As the T5 promoters are recognised by E. coli RNAP polymerase, this system can be used in most commonly available host strains. We used BL21 [58] for the work described here in combination with media based on that described by Studier for the expression of the Ncap proteins [59]. All Ncaps were expressed in soluble form and the purification procedure outlined above produced proteins which were >95% pure as exemplified for the Omicron variant (Figure 4, others shown in Supplementary Figure S4). This contrasted to previous reports in which recombinant SARS-CoV-2 Ncap was obtained as insoluble aggregates in E. coli requiring purification under denaturing conditions followed by refolding [13,38,60] or required fusion with maltose-binding protein to aid production of soluble material [61] followed by proteolysis of the fusion partner. Ncap and variants were obtained at yields of 7–10 mg or more of purified protein per g of cell mass from fermentations yielding 20–30 g of cells per litre of culture grown in modified Studier medium [59].

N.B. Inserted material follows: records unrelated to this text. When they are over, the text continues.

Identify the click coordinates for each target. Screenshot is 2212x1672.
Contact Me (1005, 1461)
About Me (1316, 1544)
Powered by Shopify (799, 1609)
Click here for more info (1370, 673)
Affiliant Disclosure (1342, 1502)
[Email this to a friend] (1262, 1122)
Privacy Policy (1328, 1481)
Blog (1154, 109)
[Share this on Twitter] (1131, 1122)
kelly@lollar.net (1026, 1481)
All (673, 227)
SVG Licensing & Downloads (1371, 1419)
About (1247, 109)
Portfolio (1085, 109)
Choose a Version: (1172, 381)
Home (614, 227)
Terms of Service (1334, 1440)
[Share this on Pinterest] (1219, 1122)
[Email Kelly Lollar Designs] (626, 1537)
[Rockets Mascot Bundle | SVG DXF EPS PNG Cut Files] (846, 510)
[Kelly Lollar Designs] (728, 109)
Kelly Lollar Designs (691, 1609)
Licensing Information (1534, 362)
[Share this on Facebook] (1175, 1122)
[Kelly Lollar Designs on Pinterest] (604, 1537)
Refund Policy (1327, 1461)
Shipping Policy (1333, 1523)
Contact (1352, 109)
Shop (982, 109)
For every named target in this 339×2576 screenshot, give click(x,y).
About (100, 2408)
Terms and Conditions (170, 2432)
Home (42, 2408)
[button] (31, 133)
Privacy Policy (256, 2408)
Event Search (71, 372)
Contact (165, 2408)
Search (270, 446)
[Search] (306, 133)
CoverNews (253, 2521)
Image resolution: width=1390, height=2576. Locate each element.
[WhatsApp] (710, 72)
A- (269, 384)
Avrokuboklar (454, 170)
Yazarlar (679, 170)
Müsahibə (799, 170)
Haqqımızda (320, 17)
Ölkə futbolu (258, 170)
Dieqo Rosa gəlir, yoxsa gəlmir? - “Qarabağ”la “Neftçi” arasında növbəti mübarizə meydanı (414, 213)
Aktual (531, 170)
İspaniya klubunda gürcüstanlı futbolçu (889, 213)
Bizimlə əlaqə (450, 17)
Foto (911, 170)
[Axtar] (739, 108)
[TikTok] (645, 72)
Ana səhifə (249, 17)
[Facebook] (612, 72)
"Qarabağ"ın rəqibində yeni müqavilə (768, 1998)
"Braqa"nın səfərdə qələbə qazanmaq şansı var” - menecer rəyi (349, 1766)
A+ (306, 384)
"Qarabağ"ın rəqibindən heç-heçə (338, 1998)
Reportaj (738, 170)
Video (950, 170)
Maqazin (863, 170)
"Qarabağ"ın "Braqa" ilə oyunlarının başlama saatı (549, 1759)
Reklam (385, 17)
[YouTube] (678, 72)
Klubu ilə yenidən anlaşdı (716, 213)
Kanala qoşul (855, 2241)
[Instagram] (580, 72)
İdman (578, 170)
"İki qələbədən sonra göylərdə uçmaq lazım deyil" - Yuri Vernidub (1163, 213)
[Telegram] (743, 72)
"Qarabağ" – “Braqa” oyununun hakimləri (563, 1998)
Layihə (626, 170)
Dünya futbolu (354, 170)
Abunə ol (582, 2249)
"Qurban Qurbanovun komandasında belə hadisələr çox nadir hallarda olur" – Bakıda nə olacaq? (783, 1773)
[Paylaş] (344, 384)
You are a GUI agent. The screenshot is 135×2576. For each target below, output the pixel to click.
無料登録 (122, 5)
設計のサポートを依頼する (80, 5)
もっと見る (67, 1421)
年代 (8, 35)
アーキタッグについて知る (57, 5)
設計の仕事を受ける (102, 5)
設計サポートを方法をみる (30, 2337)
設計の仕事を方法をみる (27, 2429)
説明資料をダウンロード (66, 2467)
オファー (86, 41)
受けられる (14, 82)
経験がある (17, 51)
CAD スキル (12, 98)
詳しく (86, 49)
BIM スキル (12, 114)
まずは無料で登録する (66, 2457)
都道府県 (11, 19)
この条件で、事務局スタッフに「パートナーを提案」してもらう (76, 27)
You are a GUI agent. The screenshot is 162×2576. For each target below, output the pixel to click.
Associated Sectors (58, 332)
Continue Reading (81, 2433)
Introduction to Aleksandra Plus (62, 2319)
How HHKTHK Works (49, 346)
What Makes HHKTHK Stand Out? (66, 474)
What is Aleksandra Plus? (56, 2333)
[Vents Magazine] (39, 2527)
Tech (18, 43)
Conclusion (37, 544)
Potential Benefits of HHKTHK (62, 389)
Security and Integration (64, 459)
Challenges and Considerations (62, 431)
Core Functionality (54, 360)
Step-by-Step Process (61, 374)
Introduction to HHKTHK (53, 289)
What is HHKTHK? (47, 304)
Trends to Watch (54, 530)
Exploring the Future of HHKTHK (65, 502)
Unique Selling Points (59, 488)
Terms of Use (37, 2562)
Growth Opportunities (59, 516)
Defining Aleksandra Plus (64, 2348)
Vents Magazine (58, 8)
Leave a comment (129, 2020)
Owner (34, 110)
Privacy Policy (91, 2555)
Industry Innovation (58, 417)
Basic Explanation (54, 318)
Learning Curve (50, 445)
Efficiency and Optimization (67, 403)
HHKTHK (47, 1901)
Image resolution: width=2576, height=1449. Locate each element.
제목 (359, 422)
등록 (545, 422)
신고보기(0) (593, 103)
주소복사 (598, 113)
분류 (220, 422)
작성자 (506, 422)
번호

A differential ammonium sulfate precipitation (5–17% w/v) removed significant quantities of E. coli host cell proteins before further liquid chromatography (LC) steps. Further purification was carried out by immobilised metal ion affinity chromatography (IMAC) followed, in the case of the 6His-tagged proteins and cation exchange chromatography by elution with imidazole or salt gradients, respectively.

All proteins were shown to be free of significant nucleic acid contamination as shown by UV spectroscopy (Supplementary Figure S5). We noticed that Ncap proteins had a tendency to co-purify with nucleic acids as monitored by the samples’ A_{260 nm}/A_{280 nm} ratios. It was particularly important to wash the 6His-NCAP proteins bound to the IMAC column with sufficient high-salt buffer to remove the co-purifying nucleic acids, requiring up to 20 column volumes depending on the sample, or in the case of the native protein, using PEI precipitation for the same purpose. Mass spectrometry (electrospray) showed that each protein displayed the expected mass within experimental error (Supplementary Table S3).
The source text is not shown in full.